(Beginning of MATERIAL PROVIDED)
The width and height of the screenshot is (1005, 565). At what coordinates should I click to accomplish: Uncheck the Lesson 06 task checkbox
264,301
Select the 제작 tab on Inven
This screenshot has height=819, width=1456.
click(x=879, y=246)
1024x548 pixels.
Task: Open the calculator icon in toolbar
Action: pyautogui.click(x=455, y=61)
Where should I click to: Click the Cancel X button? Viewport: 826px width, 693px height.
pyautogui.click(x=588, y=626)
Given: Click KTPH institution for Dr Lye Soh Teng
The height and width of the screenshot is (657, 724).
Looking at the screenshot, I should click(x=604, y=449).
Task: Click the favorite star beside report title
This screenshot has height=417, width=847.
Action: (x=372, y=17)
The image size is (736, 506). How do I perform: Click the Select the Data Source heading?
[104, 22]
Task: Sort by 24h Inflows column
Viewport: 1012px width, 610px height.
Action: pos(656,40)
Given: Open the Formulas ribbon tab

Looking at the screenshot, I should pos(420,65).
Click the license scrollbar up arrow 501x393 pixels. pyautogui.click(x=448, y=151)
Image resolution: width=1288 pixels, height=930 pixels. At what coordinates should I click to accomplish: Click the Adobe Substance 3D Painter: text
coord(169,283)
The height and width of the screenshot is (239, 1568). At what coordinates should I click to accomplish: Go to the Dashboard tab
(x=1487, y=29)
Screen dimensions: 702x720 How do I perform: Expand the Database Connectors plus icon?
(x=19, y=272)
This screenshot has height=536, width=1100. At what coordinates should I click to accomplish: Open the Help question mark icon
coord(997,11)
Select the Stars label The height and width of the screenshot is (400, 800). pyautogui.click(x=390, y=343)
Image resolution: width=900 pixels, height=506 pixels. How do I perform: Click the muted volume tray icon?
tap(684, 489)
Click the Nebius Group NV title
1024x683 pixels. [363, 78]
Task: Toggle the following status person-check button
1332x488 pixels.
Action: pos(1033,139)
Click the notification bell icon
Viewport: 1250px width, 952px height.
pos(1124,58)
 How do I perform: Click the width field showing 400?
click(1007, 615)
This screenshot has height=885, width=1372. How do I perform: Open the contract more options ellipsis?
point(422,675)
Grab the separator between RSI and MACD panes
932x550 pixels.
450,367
(End of MATERIAL PROVIDED)
**TRY IT**
Line by line, retype all of the entries.

**WRITTEN ANSWER**
The width and height of the screenshot is (1005, 565). At what coordinates should I click to accomplish: Uncheck the Lesson 06 task checkbox
264,301
Select the 제작 tab on Inven
This screenshot has height=819, width=1456.
click(x=879, y=246)
1024x548 pixels.
Task: Open the calculator icon in toolbar
Action: pyautogui.click(x=455, y=61)
Where should I click to: Click the Cancel X button? Viewport: 826px width, 693px height.
pyautogui.click(x=588, y=626)
Given: Click KTPH institution for Dr Lye Soh Teng
The height and width of the screenshot is (657, 724).
Looking at the screenshot, I should click(x=604, y=449).
Task: Click the favorite star beside report title
This screenshot has height=417, width=847.
Action: (x=372, y=17)
The image size is (736, 506). How do I perform: Click the Select the Data Source heading?
[104, 22]
Task: Sort by 24h Inflows column
Viewport: 1012px width, 610px height.
Action: pos(656,40)
Given: Open the Formulas ribbon tab

Looking at the screenshot, I should pos(420,65).
Click the license scrollbar up arrow 501x393 pixels. pyautogui.click(x=448, y=151)
Image resolution: width=1288 pixels, height=930 pixels. At what coordinates should I click to accomplish: Click the Adobe Substance 3D Painter: text
coord(169,283)
The height and width of the screenshot is (239, 1568). At what coordinates should I click to accomplish: Go to the Dashboard tab
(x=1487, y=29)
Screen dimensions: 702x720 How do I perform: Expand the Database Connectors plus icon?
(x=19, y=272)
This screenshot has height=536, width=1100. At what coordinates should I click to accomplish: Open the Help question mark icon
coord(997,11)
Select the Stars label The height and width of the screenshot is (400, 800). pyautogui.click(x=390, y=343)
Image resolution: width=900 pixels, height=506 pixels. How do I perform: Click the muted volume tray icon?
tap(684, 489)
Click the Nebius Group NV title
1024x683 pixels. [363, 78]
Task: Toggle the following status person-check button
1332x488 pixels.
Action: pos(1033,139)
Click the notification bell icon
Viewport: 1250px width, 952px height.
pos(1124,58)
 How do I perform: Click the width field showing 400?
click(1007, 615)
This screenshot has height=885, width=1372. How do I perform: Open the contract more options ellipsis?
point(422,675)
Grab the separator between RSI and MACD panes
932x550 pixels.
450,367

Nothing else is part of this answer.